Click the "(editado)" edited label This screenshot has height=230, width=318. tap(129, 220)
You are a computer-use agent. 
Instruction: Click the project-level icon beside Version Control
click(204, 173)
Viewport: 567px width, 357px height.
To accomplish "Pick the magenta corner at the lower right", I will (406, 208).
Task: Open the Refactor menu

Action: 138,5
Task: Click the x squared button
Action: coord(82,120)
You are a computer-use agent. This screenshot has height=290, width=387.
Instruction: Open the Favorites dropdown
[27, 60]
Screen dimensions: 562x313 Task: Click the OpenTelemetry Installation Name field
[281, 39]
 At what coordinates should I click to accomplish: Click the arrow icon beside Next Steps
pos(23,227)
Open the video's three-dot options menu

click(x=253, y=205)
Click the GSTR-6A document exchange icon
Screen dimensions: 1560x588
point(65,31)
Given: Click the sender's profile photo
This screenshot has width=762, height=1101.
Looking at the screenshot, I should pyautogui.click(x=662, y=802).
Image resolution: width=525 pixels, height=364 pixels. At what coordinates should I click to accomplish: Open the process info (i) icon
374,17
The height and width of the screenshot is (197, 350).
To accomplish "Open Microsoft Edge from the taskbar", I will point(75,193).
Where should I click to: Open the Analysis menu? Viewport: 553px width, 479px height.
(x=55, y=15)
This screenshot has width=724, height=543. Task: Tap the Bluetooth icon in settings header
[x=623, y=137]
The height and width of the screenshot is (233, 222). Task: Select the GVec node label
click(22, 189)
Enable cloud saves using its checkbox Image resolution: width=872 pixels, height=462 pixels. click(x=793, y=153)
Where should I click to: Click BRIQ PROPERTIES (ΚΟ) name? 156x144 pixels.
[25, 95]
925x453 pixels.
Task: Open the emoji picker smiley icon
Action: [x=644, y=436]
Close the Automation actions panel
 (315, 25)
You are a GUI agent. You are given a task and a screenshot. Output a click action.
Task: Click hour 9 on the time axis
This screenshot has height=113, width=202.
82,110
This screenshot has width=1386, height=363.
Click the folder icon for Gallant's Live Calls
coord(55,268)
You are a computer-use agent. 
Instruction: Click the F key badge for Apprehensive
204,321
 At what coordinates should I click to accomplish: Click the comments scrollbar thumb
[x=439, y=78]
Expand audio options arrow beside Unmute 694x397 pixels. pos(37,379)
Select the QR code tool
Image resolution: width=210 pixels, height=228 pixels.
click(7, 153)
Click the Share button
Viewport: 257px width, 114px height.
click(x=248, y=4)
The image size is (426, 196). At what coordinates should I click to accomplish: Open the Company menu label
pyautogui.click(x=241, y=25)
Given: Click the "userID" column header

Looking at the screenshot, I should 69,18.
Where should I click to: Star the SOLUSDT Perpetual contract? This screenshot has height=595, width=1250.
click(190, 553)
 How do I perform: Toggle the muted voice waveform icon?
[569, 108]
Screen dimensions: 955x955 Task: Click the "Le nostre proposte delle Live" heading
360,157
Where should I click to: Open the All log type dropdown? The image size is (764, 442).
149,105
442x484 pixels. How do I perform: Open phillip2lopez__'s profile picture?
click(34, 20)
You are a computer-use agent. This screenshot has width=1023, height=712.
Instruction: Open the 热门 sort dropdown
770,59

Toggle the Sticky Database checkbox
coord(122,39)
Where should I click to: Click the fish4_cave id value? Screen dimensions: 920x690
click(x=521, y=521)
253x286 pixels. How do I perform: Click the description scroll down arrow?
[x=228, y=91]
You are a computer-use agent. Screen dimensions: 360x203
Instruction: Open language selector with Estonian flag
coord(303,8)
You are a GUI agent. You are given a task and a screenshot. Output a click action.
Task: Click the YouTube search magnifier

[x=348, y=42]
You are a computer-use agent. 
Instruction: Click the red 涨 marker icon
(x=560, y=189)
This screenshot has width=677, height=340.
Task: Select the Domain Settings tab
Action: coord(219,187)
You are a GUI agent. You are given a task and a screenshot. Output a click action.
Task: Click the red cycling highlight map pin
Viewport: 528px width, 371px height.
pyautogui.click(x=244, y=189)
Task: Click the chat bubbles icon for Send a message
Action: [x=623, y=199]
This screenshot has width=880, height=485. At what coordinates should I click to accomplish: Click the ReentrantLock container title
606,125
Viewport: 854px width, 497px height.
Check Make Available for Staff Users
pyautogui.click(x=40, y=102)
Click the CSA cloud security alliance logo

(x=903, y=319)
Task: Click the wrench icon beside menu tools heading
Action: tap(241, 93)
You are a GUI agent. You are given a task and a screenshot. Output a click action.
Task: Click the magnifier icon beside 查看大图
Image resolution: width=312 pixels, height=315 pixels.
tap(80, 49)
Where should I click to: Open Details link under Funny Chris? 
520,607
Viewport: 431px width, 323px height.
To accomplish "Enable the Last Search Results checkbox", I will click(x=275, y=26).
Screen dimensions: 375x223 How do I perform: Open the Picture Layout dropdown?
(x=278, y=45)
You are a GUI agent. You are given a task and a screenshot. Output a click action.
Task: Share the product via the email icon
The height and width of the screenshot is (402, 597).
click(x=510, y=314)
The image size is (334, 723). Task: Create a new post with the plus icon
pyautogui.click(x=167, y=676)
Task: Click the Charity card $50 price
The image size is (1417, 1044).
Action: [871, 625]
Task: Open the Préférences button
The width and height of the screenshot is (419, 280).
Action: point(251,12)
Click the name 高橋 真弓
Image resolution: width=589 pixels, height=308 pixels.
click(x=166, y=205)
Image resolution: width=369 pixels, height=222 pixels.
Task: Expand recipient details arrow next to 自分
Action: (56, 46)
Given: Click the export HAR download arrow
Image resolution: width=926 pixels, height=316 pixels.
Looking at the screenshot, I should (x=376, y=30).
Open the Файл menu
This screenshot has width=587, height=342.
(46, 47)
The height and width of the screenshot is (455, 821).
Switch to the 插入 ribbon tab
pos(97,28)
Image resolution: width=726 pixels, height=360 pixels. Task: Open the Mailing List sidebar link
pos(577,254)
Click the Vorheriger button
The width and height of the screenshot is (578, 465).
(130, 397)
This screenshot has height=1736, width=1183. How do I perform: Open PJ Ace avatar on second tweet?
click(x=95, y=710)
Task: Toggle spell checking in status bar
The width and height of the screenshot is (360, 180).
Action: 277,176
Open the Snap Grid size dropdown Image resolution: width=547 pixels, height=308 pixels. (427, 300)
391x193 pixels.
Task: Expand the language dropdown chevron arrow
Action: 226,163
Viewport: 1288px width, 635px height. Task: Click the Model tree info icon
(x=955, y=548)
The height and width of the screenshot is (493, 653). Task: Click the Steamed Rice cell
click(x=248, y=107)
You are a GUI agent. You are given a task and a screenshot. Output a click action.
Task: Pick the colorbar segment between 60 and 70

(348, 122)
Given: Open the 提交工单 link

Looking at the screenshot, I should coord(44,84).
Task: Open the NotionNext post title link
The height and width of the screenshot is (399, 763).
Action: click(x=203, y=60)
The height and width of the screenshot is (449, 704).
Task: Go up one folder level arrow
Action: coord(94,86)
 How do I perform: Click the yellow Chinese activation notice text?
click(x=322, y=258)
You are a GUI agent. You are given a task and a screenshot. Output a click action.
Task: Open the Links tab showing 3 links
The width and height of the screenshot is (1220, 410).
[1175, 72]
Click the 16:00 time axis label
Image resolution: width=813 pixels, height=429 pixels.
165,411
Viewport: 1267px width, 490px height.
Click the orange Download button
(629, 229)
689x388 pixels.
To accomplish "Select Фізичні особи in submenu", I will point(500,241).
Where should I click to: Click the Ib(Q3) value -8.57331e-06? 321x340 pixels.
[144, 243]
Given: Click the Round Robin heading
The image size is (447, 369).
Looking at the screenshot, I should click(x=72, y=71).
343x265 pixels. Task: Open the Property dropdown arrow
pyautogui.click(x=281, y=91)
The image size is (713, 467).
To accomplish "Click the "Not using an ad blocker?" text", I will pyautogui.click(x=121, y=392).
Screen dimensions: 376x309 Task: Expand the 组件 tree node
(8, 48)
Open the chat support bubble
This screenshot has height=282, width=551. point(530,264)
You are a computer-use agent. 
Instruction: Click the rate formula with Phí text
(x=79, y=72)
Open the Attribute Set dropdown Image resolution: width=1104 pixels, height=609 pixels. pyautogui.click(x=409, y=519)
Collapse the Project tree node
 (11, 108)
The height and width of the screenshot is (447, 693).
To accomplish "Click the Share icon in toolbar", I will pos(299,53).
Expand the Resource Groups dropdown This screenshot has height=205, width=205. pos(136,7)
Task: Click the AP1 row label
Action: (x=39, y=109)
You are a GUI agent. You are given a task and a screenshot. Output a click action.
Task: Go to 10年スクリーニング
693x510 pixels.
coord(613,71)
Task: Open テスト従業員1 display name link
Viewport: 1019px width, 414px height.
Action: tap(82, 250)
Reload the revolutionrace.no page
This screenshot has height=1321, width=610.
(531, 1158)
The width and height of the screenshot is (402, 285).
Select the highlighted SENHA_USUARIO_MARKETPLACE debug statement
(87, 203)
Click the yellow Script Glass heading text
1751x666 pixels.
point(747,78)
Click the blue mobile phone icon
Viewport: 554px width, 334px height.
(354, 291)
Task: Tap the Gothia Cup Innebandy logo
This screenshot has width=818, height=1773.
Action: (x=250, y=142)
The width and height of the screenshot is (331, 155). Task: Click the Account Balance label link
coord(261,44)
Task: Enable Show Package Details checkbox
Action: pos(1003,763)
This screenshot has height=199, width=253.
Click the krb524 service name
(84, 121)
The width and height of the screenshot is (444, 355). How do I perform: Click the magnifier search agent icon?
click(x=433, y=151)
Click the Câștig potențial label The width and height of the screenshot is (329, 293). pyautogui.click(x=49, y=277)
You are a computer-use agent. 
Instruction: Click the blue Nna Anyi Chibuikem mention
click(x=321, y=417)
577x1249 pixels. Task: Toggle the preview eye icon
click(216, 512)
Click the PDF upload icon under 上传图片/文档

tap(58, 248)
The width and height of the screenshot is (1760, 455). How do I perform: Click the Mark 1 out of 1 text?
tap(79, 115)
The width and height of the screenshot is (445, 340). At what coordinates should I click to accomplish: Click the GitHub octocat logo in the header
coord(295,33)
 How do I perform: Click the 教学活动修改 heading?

• • • • •

Work instructions: The line with "This screenshot has height=199, width=253.", the last line of the data above, and every line between them should be duplicated exactly, with nothing else.

Written solution:
This screenshot has height=199, width=253.
Click the krb524 service name
(84, 121)
The width and height of the screenshot is (444, 355). How do I perform: Click the magnifier search agent icon?
click(x=433, y=151)
Click the Câștig potențial label The width and height of the screenshot is (329, 293). pyautogui.click(x=49, y=277)
You are a computer-use agent. 
Instruction: Click the blue Nna Anyi Chibuikem mention
click(x=321, y=417)
577x1249 pixels. Task: Toggle the preview eye icon
click(216, 512)
Click the PDF upload icon under 上传图片/文档

tap(58, 248)
The width and height of the screenshot is (1760, 455). How do I perform: Click the Mark 1 out of 1 text?
tap(79, 115)
The width and height of the screenshot is (445, 340). At what coordinates should I click to accomplish: Click the GitHub octocat logo in the header
coord(295,33)
 How do I perform: Click the 教学活动修改 heading?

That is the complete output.